Among the four sodium channel mutations identified in Drosophila mutants (Pittendrigh et al., 1997); the I265N mutation (also known as I^1k12N) in the linker helix L45 in domain II, was recently shown to cause resistance to DDT, PMT, and DMT in a variant of DmNa_v in Xenopus oocytes (Rinkevich et al., 2015). The I^1k12N mutation appeared to allosterically deform pyrethroid receptor PyR2 resulting in reduced pyrethroid binding (Rinkevich et al., 2015). Helices IIIL45 and IIIS5 do not belong to PyR1 or PyR2. Although the mutations likely allosterically modify the binding of pyrethroids to the PyR1 site, we cannot exclude the possible existence of a third pyrethroid-binding site considering the positions of these two mutations are at the lipid-exposed III/IV domain interface, analogous to the PyR1 and PyR2 sites. The shift of segment III_L45-S5 from the pore axis and thus from IVS6 would deform the possible pyrethroid binding site in the III/IV interface.

3.4.3. Why mutations A^3k10V and A^3p47V affect the action of PMT and NRDC 157 stronger than the action of DMT and CPMT?

Earlier we docked DMT, 1R-cis-PMT and 1S-cis-PMT in PyR2, and found that the binding modes of the three ligands are similar, but not identical (Du et al., 2013b). In particular, as compared to PMT, DMT binds deeper between helices IL45, IS6 and IIS6 and occurs farther from IIS5. A possible cause is closely spaced polar residues at the cytoplasmic third of the IS6/IIS6 interface (Tikhonov et al., 2015), which may attract the α-cyano group of deltamethrin. Polar groups are also seen at the cytoplasmic third of the IIIS6/IVS6 interface. If binding modes of pyrethroids in the III/IV interface somehow resemble those in the I/II interface, PMT and NRDC 157, which lack the α-cyano group, would bind more superficially, and interact with IIIS5 more strongly as compared with DMT and CPMT. In this case, the shift of the III_L45-S5 segment should exert stronger effects on the action of PMT and NDRC 157 as seen from our experiments (Figs. 3 and 4).
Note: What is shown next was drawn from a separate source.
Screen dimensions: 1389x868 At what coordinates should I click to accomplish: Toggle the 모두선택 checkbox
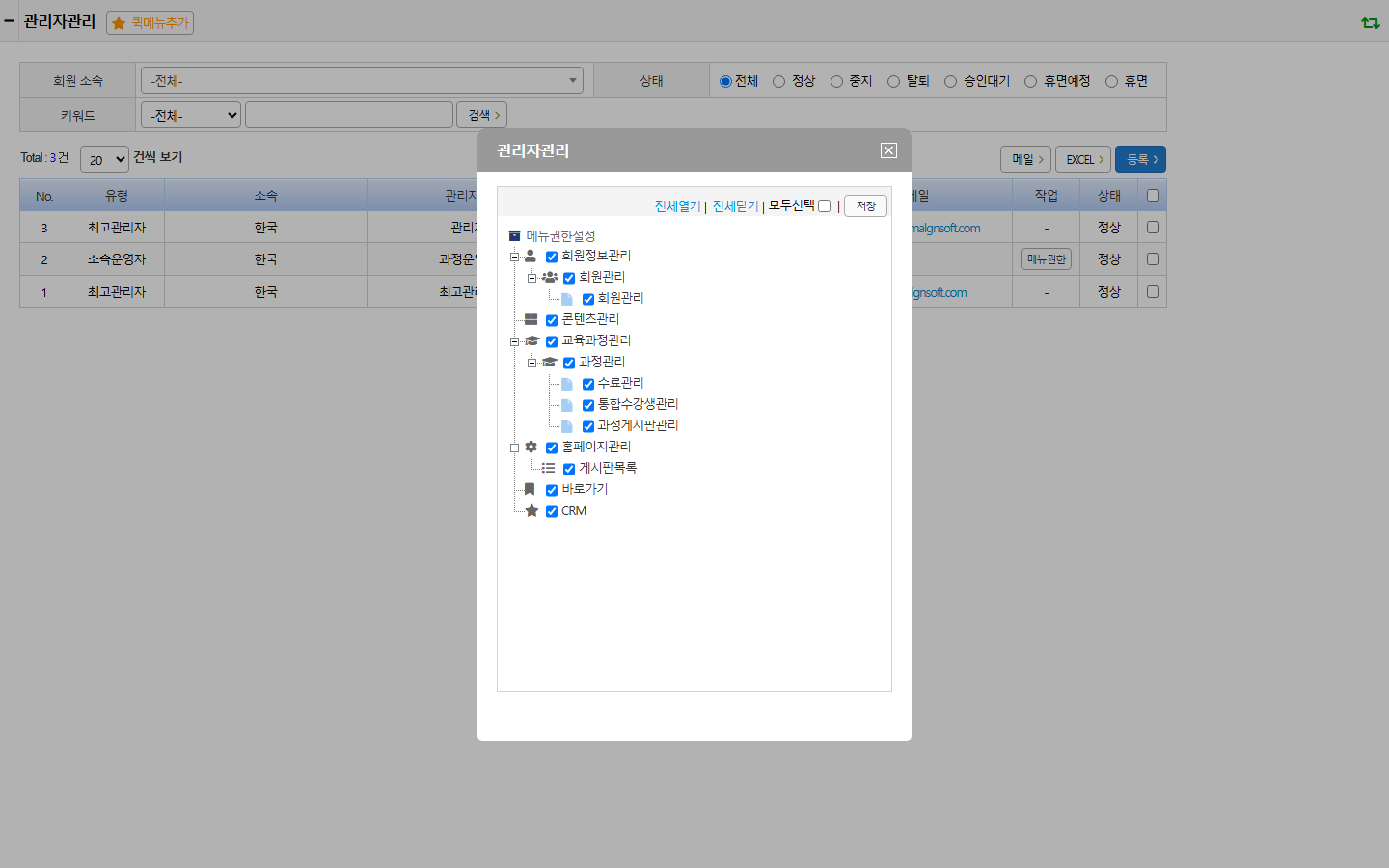825,206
In conclusion, functional characterization of two sodium channel mutations that were identified from Drosophila temperature-sensitive paralytic mutants revealed that both mutations alter gating of channels and their sensitivities to DDT and pyrethroids, but had distinct effects on the action of Type I and Type II pyrethroids. Furthermore, the analysis from our computational modeling predicts that the two mutations allosterically modify the binding and action of DDT and pyrethroids on BgNa_v1-1a channels, which are just first indications that pyrethroids may bind in the III/IV interface. Further molecular modeling, mutational, and electrophysiological studies are necessary to discover if a third pyrethroid receptor is located in the III/IV interface of sodium channels and elaborate its atomic model, as well as to more completely understand the molecular basis of different effects of Type I and Type II pyrethroids on sodium channels.

Highlights.

• Two alanine to valine substitutions were associated with pyrethroid resistance

• One mutation is in the pore helix IIIP1 and the other is in the linker-helix connecting S4 and S5 in domain III.

• Both mutations reduced the amplitude of tail currents induced by Type I pyrethroids.

• Both mutations accelerated the decay of tail currents induced by Type II pyrethroids.